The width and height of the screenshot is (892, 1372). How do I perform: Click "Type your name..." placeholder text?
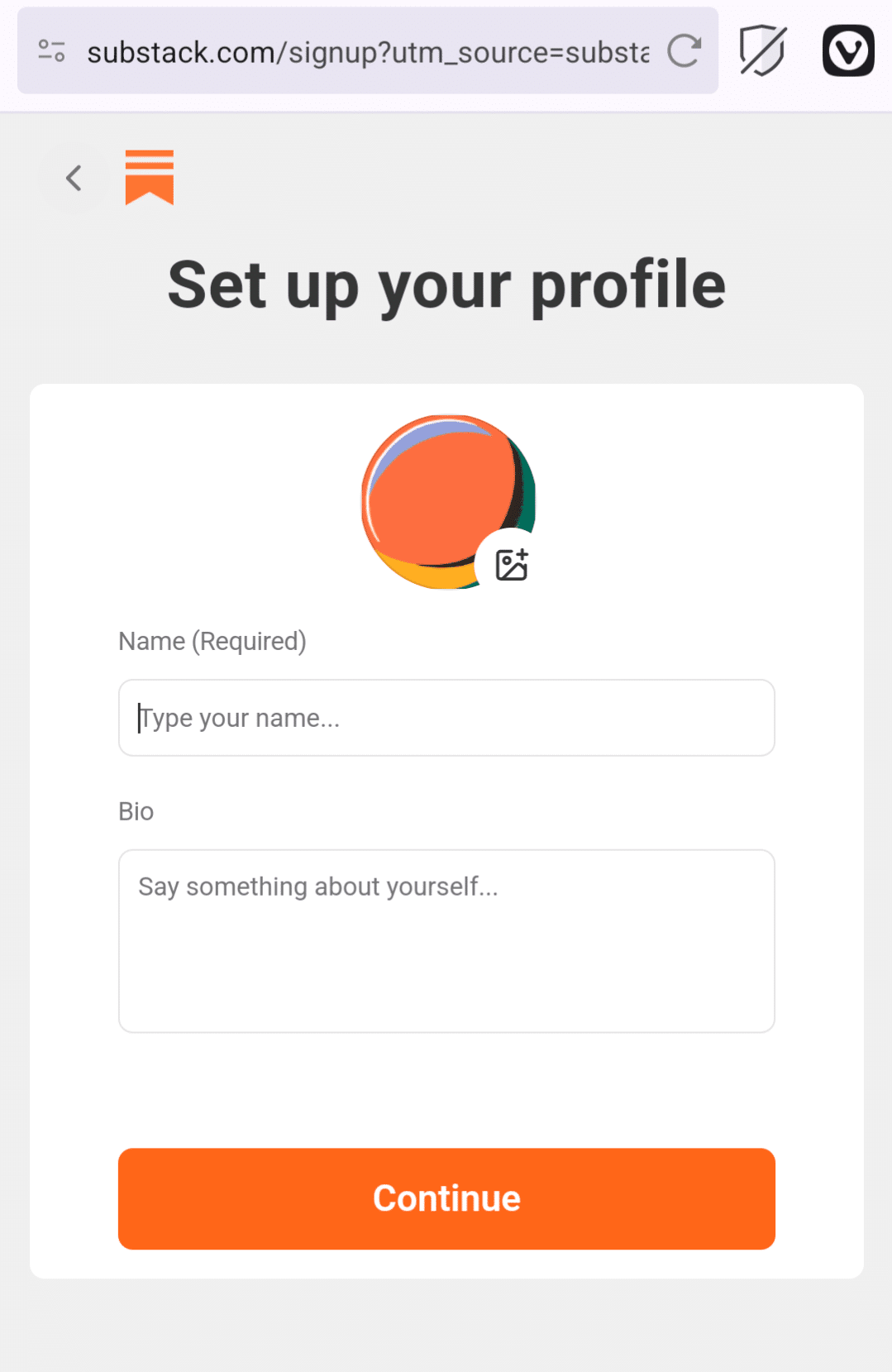pyautogui.click(x=240, y=718)
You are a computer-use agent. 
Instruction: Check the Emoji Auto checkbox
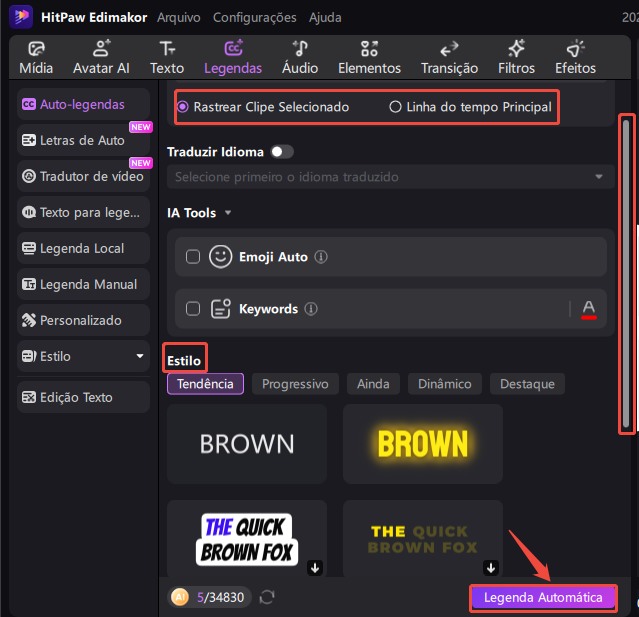[194, 257]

━━━━

== Problem statement ==
An exact copy of all the records is required, with the pictures omitted.

== Result for this exercise ==
The width and height of the screenshot is (892, 1372). How do I perform: Click "Type your name..." placeholder text?
pyautogui.click(x=240, y=718)
You are a computer-use agent. 
Instruction: Check the Emoji Auto checkbox
[194, 257]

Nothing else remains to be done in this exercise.